● **Information provided**:

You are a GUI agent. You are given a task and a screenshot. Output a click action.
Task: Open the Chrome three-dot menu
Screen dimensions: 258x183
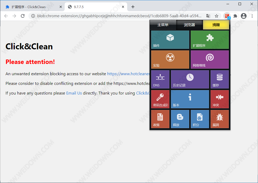click(x=252, y=16)
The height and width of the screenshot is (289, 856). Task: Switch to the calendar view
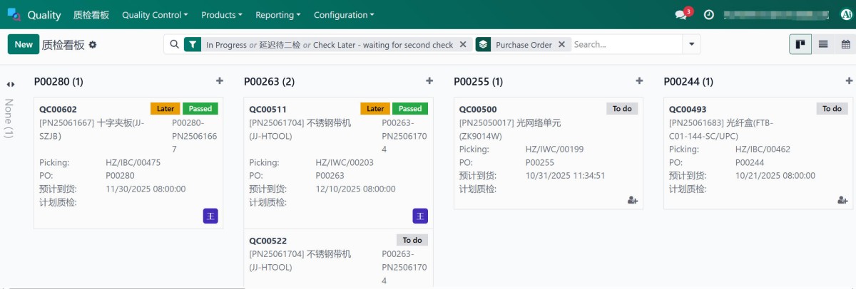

● **Problem**:
Set down the whole listing word for word, omitting the pictures.

● **Expected answer**:
You are a GUI agent. You are given a task and a screenshot. Output a click action.
Task: Open the Chrome three-dot menu
Screen dimensions: 258x183
click(x=252, y=16)
The height and width of the screenshot is (289, 856). Task: Switch to the calendar view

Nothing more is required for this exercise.